## Exercise requirements
Please copy each line of the listing below in which the word "Toggle" appears.

## Available data

-*-*-

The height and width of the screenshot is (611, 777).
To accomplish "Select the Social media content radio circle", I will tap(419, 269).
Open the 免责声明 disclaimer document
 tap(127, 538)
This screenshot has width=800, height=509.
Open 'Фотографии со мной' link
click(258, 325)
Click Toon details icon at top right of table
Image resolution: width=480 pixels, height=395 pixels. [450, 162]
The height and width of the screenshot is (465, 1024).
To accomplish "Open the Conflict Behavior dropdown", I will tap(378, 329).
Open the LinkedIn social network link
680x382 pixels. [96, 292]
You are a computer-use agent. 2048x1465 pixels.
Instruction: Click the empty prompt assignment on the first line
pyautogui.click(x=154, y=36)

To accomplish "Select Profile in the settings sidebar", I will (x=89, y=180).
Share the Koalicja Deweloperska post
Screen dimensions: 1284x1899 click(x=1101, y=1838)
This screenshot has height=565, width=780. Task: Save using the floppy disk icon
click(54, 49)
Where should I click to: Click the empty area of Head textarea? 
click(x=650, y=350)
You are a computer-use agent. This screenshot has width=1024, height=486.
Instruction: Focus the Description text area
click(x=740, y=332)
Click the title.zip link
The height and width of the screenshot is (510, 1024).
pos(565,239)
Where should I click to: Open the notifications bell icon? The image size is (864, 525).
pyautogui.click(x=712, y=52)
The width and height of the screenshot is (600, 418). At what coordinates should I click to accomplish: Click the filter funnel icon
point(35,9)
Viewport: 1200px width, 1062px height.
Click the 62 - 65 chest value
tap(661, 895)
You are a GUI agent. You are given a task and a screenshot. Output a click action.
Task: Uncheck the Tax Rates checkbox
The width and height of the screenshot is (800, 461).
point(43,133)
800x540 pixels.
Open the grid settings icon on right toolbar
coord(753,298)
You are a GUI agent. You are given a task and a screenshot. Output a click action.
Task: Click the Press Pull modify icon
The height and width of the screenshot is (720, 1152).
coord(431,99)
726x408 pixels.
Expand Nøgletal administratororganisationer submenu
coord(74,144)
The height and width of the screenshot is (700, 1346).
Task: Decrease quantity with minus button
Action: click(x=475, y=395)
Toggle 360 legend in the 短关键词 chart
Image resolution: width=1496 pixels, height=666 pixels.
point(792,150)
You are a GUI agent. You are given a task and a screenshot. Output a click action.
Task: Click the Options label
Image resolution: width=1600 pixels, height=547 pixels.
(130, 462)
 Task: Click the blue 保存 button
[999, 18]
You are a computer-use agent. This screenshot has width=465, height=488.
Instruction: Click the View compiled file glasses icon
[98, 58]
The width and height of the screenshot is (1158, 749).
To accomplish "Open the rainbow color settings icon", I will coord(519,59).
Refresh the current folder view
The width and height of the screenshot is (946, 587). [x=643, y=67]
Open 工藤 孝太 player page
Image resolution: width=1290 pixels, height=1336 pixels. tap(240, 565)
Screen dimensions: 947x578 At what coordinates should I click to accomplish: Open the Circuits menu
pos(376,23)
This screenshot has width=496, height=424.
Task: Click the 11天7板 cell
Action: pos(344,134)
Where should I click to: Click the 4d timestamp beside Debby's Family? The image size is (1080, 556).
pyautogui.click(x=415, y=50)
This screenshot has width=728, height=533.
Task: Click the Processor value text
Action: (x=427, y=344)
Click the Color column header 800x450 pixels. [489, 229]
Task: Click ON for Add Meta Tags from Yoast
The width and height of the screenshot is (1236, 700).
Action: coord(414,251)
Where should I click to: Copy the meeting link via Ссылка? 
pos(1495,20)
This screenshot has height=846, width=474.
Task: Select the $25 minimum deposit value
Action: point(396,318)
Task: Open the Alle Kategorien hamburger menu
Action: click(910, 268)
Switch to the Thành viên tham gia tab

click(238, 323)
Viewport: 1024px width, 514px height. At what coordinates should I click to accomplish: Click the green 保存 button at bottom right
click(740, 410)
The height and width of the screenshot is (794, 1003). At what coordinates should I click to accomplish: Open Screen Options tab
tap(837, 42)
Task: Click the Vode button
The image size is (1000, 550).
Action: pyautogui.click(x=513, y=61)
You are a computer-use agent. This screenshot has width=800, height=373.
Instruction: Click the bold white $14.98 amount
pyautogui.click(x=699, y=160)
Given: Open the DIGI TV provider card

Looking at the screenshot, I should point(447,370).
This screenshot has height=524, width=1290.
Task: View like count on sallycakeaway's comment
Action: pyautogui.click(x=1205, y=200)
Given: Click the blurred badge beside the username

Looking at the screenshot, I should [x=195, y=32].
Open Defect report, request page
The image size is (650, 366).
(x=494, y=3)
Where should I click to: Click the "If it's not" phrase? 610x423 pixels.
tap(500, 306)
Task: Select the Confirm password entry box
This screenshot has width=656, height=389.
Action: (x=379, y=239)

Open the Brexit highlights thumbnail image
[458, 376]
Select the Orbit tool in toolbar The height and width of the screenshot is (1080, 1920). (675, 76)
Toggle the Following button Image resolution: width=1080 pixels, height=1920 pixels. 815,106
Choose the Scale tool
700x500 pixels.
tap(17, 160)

-*-*-

## Expected answer
Toggle 360 legend in the 短关键词 chart
Toggle the Following button Image resolution: width=1080 pixels, height=1920 pixels. 815,106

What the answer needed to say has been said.